We studied the interrelationship of women's status in terms of socioeconomic inequality and its effect on women's health at micro level between two ethnic groups in a periurban area of Kolkata City, India. One-hundred twenty-seven women who belong to a tribal population (Munda) and 174 women who belong to a caste population (Poundrakshatriya) participated in this study. We found significant differences between various (socioeconomic, demographic, diet intake, and body mass index [BMI] factors among the two ethnic groups that indicated a better situation for the Pod women. The number of live births, dietary intake and BMI of the women of the two ethnic groups varied differentially among socioeconomic factors, such as women's education and working pattern and poverty level of the household, which are the most recognized measures of women's status. Thus, the diverse socioeconomic status in various cultural groups in traditional Indian societies reflects a more complex situation of women's status and their health. Different factors were responsible for the differential health status of women, which is culture and location specific. Women who are more educated and employed are not necessarily more healthy, since poverty remains an integral factor, base on which literacy and employment status of women in India is determined. Furthermore, suppression of women is rooted in the very fabric of the Indian society, in tradition, in religious doctrine and practices, within the educational systems, and within the families. Along with education, therefore, income-generating schemes for the women of the economically deprived population should be strengthened to bring equality in overall health status of a region that consists of diverse cultural populations with vast economic disparity.
我们研究了印度加尔各答市周边地区两个族群在微观层面上,社会经济不平等方面的女性地位及其对女性健康的影响。

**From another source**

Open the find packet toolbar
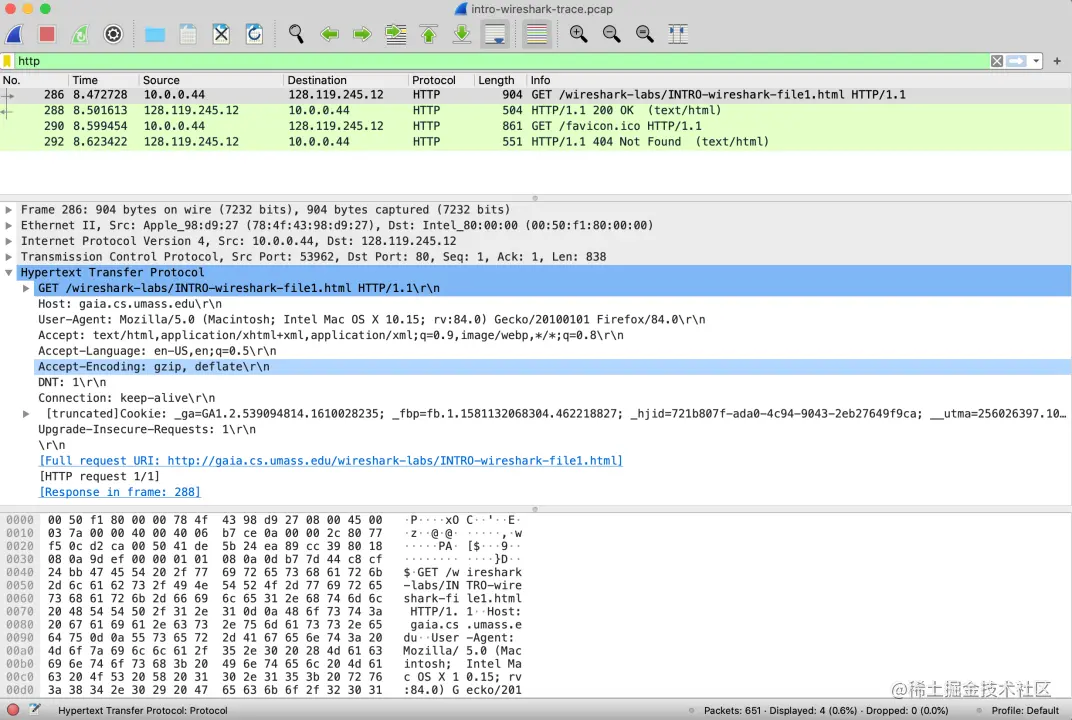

127名属于部落人口(蒙达族)的女性和174名属于种姓人口(庞德拉克刹帝利)的女性参与了本研究。我们发现两个族群在各种(社会经济、人口统计学、饮食摄入和体重指数[BMI])因素上存在显著差异,这表明庞德拉克刹帝利族女性的情况更好。两个族群女性的活产数、饮食摄入和BMI在社会经济因素(如女性教育程度、工作模式和家庭贫困水平,这些是衡量女性地位最公认的指标)方面存在差异。因此,传统印度社会中不同文化群体的不同社会经济地位反映了女性地位及其健康状况更为复杂的情况。不同因素导致了女性不同的健康状况,这是因文化和地点而异的。受过更多教育且有工作的女性不一定更健康,因为贫困仍然是一个不可或缺的因素,印度女性的识字率和就业状况就是基于此来确定的。此外,对女性的压制植根于印度社会的结构、传统、宗教教义和习俗、教育系统以及家庭之中。因此,除了教育之外,还应加强为经济贫困人群中的女性制定创收计划,以实现一个由经济差距巨大的不同文化群体组成的地区在整体健康状况上的平等。